I would not even consider that thinking at the time, but since Obama’s presidency, my blinders have been taken off, or shall I say ripped off.  The number of hate groups has increased exponentially, and the vitriol spewed at him, is unprecedented. “The number of Patriot groups, including armed militias, skyrocketed following the election of President Obama in 2008 – rising 813 percent, from 149 groups in 2008 to an all-time high of 1,360 in 2012. The number fell to 1,096 in 2013.” (source) . It really is though, and he’s never been my guy, but it is hard not to notice, unless you have on blinders. Now speed up to the past couple of years, as the string of deaths of young black men and women have been heavily publicized. Check the twitter and Facebook feeds,  I find myself looking at an America that I did not even know existed. Everyone wants to call it race baiting or pulling the race card, but the reality is that there are a lot people who say whatever they want and say it is not racism. Then the rest of America doesn’t want to wake up to the America that we live in.

I am black, so it was a little easier for my binders to eventually come off. But can you imagine if you were born and you have never been followed, ignored, called a derogatory term, seen family members racially profiled, beat up, and wrongfully arrested. Would you think that there is a problem?  Not to mention, Beyonce, Jay -Z, Oprah and Obama run the world, right?
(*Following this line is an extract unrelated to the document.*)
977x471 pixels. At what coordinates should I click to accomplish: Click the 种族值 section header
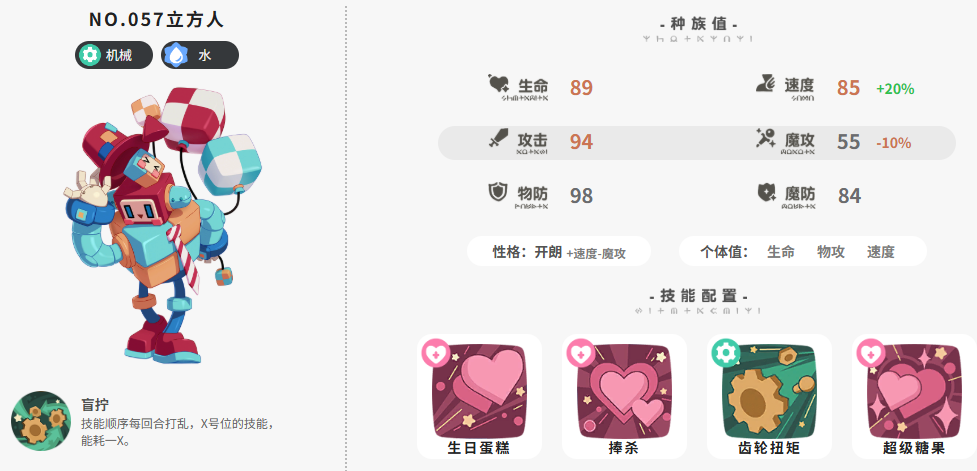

Here’s the thing: You cannot tell Black Americans that racism doesn’t exist, and that some actions are not racist. I am not asking people to go out of your comfort zone, or to even get your hands dirty, but what I want for people to do is for people to stop talking about something that they don’t know anything about; an experience that you cannot imagine.  And then to have the  audacity to talk about how you love America; this IS America. It is not always rainbows and butterflies, and until we ALL realize it, the country will stay divided and not improve.

But at the same time, I would say there are Black people who need to engage people of other races about our differences, and not when it’s a fight or calling out racism. I find that being able to talk about race freely is important for progress, and we have to stop reserving certain  topics for black people only, even if it feels a little awkward. Even I have had stereotypes about other minorities, but do you know how I learned that my thinking was wrong. I spoke up. I asked. It was a little uncomfortable, but I am a little better for it.

Now the day after the indictment was released about the Mike Brown shooting, I was perusing my twitter feed, and looking at comments ranging from anger, hurt to hate. I ended up having a small twitter fight, back and forth, with a woman who was saying that ALL blacks, not some, but ALL  BLACKS were animals. She was educated. She was a former marine. Yet, she was ignorant. It was one thing to support Officer Wilson and his version of the events, but there were many more people who took their opportunity to discuss the problem with black people, problem with black on black crime, and the way we “act”. I want to believe people are better than this, but we need to speak up, because we have race problem. It’s not racist to think race problems don’t exist in America, it’s simply un-American. Just as un-american as thinking we don’t have a poverty problem, a health care problem, an unemployment problem, a “creating jobs” problem, an immigration problem, or “our children are dying in our schools” problem. I’m not saying race is our ONLY problem, but it sure is a hell of a problem.

The Economist magazine recently published an article saying “ Race is America’s deepest problem, but multiple small changes can mitigate it”. and that “Solving the problems of places like Ferguson is less about passing more anti-discrimination laws than about rekindling economic growth and spreading the proceeds. But there are also ways of making politics and policing work better that would contribute greatly to racial harmony in America. (source)And so this is all I am asking, that we wake up to the reality that we have a problem, and push our lawmakers, and communities to do something about it, because it is un-American to continue living this way.